Luís Menezes Leitão: A Constituição em tempos de pandemia

(Foto do Boletim da O.A.)

(Luís Menezes Leitão – Bastonário da Ordem dos Advogados)

No passado dia 2 de Abril festejámos 45 anos sobre a aprovação da Constituição de 1976. Trata-se de uma importante data de comemoração do regime democrático, que deveria ser festejada enquanto tal. Na verdade, a Constituição de 1976 consagrou um extenso rol de direitos fundamentais dos cidadãos, que as sucessivas revisões constitucionais vieram consolidar. Mas, mais importante do que isso, empenhou-se em garantir que os direitos fundamentais das pessoas fossem efectivamente tutelados e não se tornassem letra morta como tinha acontecido com a Constituição de 1933.

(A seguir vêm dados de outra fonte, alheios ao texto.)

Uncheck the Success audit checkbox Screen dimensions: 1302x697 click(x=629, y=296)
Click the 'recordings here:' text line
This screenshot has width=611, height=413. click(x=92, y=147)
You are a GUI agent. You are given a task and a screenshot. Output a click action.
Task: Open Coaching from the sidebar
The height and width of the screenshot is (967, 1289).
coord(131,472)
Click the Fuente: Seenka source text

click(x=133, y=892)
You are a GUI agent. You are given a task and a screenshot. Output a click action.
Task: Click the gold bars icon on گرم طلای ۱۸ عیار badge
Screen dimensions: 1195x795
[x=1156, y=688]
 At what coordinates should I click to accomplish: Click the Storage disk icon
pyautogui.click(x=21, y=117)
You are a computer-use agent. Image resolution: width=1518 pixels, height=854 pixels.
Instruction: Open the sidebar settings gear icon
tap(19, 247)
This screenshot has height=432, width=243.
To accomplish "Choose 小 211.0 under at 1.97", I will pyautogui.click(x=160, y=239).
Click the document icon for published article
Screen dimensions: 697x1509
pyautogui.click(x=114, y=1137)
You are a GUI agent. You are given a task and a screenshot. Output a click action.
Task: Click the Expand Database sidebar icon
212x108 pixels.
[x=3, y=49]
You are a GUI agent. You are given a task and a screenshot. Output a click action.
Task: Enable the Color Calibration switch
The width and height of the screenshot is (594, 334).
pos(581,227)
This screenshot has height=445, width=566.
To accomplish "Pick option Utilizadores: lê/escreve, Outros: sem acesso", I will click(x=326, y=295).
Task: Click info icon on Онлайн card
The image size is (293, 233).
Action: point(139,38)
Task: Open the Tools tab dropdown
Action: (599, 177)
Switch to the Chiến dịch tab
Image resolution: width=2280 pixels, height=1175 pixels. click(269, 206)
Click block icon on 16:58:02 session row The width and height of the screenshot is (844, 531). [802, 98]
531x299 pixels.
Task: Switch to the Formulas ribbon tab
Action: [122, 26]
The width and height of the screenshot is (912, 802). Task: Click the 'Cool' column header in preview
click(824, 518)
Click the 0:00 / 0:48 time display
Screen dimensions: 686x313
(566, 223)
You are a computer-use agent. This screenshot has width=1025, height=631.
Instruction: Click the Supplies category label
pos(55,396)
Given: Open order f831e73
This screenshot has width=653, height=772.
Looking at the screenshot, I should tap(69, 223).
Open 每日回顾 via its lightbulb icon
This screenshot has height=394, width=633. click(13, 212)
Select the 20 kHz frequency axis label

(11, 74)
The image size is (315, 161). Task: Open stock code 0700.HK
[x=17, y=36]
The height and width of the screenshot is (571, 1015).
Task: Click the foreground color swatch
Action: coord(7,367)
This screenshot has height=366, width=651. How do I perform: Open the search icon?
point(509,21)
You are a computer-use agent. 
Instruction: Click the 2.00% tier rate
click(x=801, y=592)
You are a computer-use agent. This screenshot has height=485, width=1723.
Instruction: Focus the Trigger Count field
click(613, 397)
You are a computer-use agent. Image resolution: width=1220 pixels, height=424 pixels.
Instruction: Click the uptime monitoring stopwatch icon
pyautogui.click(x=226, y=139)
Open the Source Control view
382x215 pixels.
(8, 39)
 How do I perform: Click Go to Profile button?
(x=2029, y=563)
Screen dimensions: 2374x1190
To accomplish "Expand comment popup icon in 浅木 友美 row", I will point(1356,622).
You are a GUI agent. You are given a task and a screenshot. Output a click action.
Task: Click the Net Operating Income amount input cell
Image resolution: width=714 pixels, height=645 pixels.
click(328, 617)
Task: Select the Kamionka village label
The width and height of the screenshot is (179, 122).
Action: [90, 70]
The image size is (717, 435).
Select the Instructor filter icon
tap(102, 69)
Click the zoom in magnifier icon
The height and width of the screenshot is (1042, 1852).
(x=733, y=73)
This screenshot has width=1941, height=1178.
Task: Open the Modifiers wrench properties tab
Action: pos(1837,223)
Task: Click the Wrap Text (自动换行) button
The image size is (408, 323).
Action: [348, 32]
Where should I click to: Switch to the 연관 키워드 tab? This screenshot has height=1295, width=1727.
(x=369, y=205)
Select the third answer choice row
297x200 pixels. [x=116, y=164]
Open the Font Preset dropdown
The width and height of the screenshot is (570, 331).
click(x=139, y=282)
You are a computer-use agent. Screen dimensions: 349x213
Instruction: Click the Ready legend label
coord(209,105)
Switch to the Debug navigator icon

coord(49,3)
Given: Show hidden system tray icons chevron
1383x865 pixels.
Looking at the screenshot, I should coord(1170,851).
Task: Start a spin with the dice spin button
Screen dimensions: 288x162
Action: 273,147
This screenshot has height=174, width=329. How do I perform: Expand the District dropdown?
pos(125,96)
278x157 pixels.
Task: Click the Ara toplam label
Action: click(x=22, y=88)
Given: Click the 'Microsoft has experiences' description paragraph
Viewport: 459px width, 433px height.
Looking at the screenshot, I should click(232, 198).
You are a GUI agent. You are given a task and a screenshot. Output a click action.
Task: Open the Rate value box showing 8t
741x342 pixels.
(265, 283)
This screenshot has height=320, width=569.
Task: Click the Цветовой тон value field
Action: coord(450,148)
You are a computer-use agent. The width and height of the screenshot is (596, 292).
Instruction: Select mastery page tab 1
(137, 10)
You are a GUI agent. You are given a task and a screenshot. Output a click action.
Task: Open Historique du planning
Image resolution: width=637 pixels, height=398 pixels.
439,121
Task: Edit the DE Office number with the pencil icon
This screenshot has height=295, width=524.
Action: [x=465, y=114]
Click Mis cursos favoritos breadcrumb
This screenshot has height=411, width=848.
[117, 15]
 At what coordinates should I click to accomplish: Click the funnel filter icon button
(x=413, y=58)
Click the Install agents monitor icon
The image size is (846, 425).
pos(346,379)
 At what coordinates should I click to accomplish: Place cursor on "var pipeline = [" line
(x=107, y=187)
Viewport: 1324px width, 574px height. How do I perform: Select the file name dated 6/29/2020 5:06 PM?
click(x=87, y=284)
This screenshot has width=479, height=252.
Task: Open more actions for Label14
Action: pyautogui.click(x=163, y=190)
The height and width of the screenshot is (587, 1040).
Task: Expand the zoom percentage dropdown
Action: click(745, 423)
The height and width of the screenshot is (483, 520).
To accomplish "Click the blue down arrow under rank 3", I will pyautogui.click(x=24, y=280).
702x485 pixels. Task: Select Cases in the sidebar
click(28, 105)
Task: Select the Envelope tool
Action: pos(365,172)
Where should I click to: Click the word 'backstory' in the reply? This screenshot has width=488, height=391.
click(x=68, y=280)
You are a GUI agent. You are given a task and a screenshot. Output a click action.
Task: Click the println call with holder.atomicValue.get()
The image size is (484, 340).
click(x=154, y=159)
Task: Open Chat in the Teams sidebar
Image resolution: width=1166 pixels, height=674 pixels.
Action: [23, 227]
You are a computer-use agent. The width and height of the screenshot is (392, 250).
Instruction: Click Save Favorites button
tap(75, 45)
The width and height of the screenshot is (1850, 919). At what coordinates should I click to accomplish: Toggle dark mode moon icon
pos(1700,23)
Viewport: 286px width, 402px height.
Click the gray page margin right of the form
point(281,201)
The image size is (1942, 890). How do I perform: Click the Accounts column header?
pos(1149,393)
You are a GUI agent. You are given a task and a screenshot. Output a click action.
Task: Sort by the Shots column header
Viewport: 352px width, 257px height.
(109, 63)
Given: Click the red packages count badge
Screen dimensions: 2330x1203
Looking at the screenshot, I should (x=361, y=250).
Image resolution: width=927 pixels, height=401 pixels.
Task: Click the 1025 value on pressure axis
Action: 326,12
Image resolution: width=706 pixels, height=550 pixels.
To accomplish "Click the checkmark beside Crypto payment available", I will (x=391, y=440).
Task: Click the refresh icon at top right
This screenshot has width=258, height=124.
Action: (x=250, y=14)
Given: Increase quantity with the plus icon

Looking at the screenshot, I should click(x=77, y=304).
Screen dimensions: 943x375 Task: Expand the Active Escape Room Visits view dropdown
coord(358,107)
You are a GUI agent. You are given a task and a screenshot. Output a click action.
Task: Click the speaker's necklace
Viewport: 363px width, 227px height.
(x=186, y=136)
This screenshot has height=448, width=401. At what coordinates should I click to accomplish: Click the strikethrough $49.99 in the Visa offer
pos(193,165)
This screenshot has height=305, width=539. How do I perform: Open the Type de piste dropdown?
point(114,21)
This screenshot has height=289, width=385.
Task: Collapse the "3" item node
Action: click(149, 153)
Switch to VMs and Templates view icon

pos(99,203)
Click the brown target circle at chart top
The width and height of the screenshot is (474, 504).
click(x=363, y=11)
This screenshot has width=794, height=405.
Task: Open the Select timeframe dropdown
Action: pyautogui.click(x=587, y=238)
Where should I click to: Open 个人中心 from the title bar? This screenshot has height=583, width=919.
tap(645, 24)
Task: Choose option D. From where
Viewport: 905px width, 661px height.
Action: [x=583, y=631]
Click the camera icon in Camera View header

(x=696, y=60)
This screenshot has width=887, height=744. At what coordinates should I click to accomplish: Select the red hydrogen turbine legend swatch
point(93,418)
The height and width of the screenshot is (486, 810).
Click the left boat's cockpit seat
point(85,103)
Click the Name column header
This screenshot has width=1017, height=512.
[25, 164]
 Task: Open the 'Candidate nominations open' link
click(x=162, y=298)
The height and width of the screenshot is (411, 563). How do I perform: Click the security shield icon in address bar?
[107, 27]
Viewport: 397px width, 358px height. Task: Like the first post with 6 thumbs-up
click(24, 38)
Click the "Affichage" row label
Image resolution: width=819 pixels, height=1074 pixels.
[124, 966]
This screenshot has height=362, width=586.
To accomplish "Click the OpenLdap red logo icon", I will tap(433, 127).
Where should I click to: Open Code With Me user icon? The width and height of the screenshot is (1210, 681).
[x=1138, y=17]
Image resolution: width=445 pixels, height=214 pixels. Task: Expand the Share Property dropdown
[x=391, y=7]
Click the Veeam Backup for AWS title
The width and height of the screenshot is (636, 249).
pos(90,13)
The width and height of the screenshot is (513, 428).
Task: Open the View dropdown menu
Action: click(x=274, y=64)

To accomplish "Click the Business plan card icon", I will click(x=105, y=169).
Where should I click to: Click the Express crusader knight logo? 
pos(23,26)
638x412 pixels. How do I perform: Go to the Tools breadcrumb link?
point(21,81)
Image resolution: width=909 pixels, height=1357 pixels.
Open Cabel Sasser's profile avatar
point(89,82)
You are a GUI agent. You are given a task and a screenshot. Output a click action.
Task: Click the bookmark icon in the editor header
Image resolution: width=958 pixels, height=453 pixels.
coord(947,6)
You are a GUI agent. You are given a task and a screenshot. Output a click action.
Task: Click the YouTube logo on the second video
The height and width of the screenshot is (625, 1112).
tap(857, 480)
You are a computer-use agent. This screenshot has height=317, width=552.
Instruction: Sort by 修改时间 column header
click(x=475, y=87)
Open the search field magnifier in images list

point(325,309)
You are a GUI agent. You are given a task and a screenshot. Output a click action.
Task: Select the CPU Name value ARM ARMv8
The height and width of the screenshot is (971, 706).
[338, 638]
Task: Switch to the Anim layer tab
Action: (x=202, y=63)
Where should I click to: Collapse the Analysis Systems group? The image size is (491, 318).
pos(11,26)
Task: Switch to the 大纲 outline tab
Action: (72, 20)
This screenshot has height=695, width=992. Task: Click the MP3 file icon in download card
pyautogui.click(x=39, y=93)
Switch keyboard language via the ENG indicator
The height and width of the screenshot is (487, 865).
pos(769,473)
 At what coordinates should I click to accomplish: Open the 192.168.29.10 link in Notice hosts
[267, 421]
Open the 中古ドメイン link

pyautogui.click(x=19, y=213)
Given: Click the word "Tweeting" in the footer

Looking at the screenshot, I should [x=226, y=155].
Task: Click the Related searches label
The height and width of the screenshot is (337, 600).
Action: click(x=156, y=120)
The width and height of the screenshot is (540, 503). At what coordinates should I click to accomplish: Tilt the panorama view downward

Desde Março de 2020, em virtude da pandemia Covid-19, que o país vive, porém, em regime de excepção, através do sucessivo decretar de estados de emergência, visando precisamente impedir os cidadãos de usufruir plenamente dos direitos, liberdades e garantias que a Constituição lhes outorga. Neste momento já vamos no décimo quinto estado de emergência, sendo que, se fizéssemos um balanço de qualquer Constituição e nos dissessem que na vigência da mesma o país viveu quinze vezes em regime de excepção constitucional, diríamos que era excessivo, mesmo considerando o período geral de 45 anos. Se pensarmos que esses quinze estados de emergência foram decretados em pouco mais de um ano, é manifesto que o país vive presentemente numa fase de grande perturbação constitucional.

Essa perturbação constitucional foi visível em inúmeras situações, em que os órgãos de fiscalização da Constituição deixaram que passassem incólumes medidas claramente inconstitucionais. Foi assim que se assistiu a restrições dos direitos, liberdades e garantias por simples resoluções do Conselho de Ministros, sem controlo parlamentar nem sequer promulgação presidencial. Foi assim que se assistiu à criação pelo Governo de um crime de violação do confinamento por simples decreto, tendo sido cidadãos processados por esse crime. Neste período nenhum órgão de fiscalização da constitucionalidade, como a Provedoria de Justiça e a Procuradoria-Geral da República reagiram contra esta situação, tendo sido unicamente os advogados, que através da providência de “habeas corpus”, evitaram inúmeras detenções ilegais, como as que ocorreram em quartos de hotel.

Nos termos constitucionais, o estado de emergência tem carácter transitório e destina-se a permitir a rápida recuperação da normalidade constitucional. Por isso, tudo deveria ser feito para que essa normalidade constitucional fosse rapidamente restaurada, designadamente através da vacinação geral da população. Mas o que se tem assistido na Europa em geral e em Portugal em especial é a constantes avanços e recuos no processo de vacinação, cada vez mais adiando a data em que a população portuguesa se possa considerar protegida contra a pandemia.

É mais que tempo de o país voltar a recuperar a sua liberdade e consequentemente a normalidade constitucional. À semelhança de 25 de Abril de 1974 em que a canção “E depois do adeus” significou o regresso da liberdade e o adeus a uma ditadura, é mais que tempo de o país dizer também adeus a esta pandemia e à restrição das liberdades que a mesma representou.

 

Comments

  1. Aventar says:

    Apagámos um comentário feito a este artigo, já que, em relação aos autores convidados, consideramos ser nossa responsabilidade sermos intransigentes quanto à política de comentários (https://aventar.eu/sobre).

    • Paulo Marques says:

      Podiam ter apagado o tracadilho, livres de achar insultuoso, e mantido a critica à ironia das ordens festejarem a liberdade que negam aos associados.
      Porque há coisas que nem com o 25 de Abril mudaram.

  2. Nascimento says:

    Certinho e direitinho. Subscrevo a postada. Pouco cag…do, se é de direita ou de esquerda.O Leitão tem Razão…olaricas.